Safi came to a stop before his desk. “If you want me to do something,” she declared, standing at her tallest, “then pull my noose. Do not hurt the Hell-Bards, do you understand?”

Henrick sniffed, an indulgent sound. “My Empress.” He pushed to his feet with a grunt. “I will hurt whomever I please, and despite your wishes, that will never be you.”

“Then why put this on me?” She yanked at the chain around her neck. “If you do not plan to use it, why bind me to you at all?”

His lips spread with a smile. “That is simply a guarantee.” His one snaggling tooth jutted out above the rest as he shuffled around his desk toward her. “You proved I could not trust you, so I did what I had to do.
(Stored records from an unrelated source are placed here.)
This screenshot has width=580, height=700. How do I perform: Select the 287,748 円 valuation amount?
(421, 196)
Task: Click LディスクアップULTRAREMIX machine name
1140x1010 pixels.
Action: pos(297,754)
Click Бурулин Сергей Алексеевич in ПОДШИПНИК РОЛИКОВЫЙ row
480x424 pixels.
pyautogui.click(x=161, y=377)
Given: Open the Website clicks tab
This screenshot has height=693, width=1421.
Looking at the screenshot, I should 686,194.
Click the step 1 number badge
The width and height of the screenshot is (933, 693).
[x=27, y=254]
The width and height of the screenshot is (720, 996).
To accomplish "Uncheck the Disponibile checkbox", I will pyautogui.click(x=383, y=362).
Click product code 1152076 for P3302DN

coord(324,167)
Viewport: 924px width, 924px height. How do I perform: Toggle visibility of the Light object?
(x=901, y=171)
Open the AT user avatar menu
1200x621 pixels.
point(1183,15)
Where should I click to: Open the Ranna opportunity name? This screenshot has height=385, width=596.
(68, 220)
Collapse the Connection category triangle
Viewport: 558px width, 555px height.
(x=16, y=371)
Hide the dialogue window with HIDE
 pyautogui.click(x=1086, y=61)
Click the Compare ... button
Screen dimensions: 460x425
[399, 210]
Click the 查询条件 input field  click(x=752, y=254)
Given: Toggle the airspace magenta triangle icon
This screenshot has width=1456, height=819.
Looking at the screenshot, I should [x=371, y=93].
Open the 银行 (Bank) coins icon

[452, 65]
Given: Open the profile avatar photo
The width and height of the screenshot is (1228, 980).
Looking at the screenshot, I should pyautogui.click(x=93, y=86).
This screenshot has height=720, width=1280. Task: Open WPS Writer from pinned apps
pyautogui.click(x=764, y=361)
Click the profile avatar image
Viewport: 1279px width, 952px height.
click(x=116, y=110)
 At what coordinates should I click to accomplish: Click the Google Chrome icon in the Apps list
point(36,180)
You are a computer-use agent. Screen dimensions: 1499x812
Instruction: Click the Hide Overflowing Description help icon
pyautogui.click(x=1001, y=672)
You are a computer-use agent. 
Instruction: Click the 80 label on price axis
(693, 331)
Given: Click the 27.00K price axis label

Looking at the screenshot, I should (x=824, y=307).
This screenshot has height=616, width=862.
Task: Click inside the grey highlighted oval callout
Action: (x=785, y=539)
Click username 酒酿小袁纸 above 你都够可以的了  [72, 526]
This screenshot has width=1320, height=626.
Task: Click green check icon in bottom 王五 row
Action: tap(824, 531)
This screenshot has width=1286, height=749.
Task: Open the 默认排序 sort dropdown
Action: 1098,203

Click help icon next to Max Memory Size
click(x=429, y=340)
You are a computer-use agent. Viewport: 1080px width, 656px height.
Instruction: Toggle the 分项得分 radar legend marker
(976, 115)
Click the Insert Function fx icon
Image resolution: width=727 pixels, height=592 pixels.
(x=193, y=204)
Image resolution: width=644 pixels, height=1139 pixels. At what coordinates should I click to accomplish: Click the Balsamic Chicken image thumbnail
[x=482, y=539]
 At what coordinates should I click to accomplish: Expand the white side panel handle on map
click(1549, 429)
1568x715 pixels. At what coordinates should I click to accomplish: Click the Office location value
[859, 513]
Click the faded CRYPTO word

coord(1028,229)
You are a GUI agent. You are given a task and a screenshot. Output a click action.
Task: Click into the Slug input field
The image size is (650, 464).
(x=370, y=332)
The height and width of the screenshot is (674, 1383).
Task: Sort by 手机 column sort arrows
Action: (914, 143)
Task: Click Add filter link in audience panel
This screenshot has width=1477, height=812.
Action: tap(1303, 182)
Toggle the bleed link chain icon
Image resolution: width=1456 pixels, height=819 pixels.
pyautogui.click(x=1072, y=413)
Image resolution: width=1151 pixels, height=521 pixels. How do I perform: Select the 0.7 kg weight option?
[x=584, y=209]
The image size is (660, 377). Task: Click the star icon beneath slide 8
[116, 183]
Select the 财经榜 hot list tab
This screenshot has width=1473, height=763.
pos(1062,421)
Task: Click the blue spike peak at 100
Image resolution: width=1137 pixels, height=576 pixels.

If you did not want others to suffer at your expense, then you should never have returned to Cartorra. You should have continued running, just as your uncle wanted you to do.”

It was a fist to the stomach, a blow meant to wound—and it did. Safi knew her own mistakes had landed her here. She’d come for marriage to save her uncle. Instead, she’d ended up a Hell-Bard like him.